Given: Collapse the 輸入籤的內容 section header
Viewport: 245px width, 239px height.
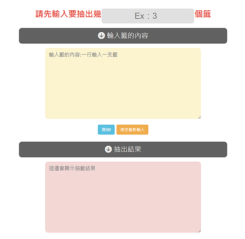Looking at the screenshot, I should point(123,36).
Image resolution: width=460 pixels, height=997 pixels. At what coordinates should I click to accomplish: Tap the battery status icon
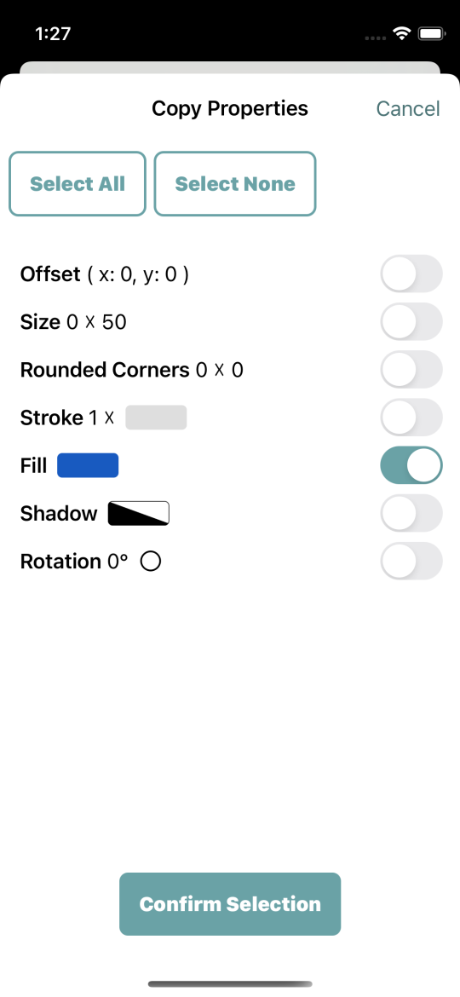(432, 34)
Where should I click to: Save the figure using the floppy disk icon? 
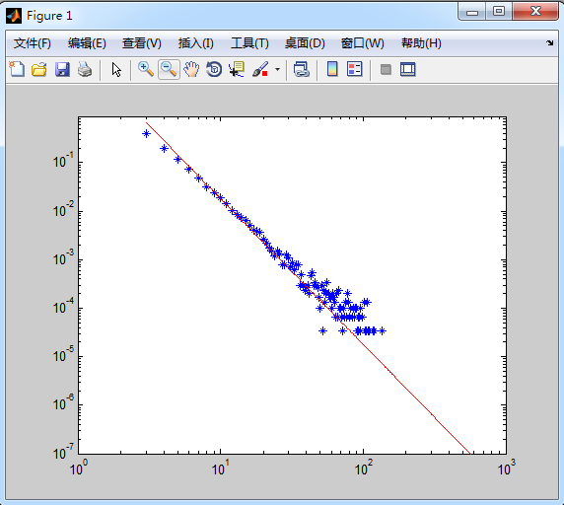click(x=62, y=69)
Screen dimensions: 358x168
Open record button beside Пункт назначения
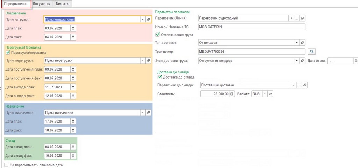click(149, 112)
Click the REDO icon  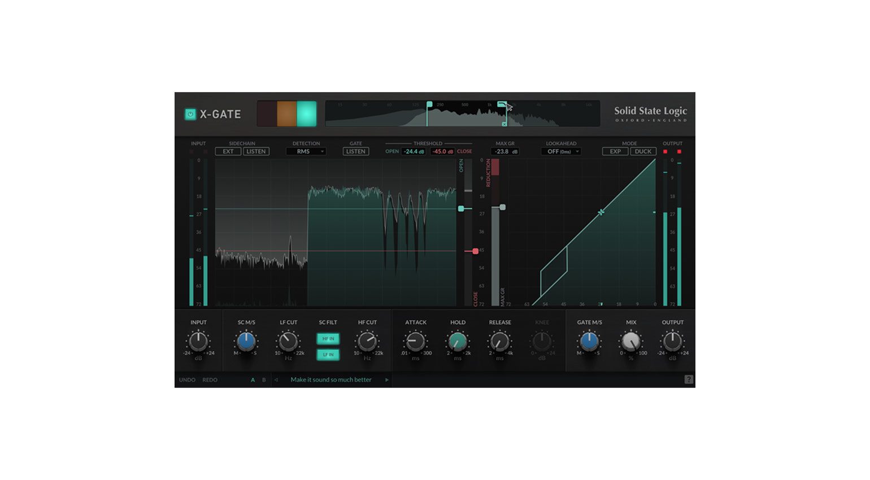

::::::

Leave the pictures out, and retype exactly the lines from the one containing "Screen dimensions: 358x168" through the last line of the entries above, both included.

> Response to the exercise:
Screen dimensions: 358x168
Open record button beside Пункт назначения
click(149, 112)
Click the REDO icon  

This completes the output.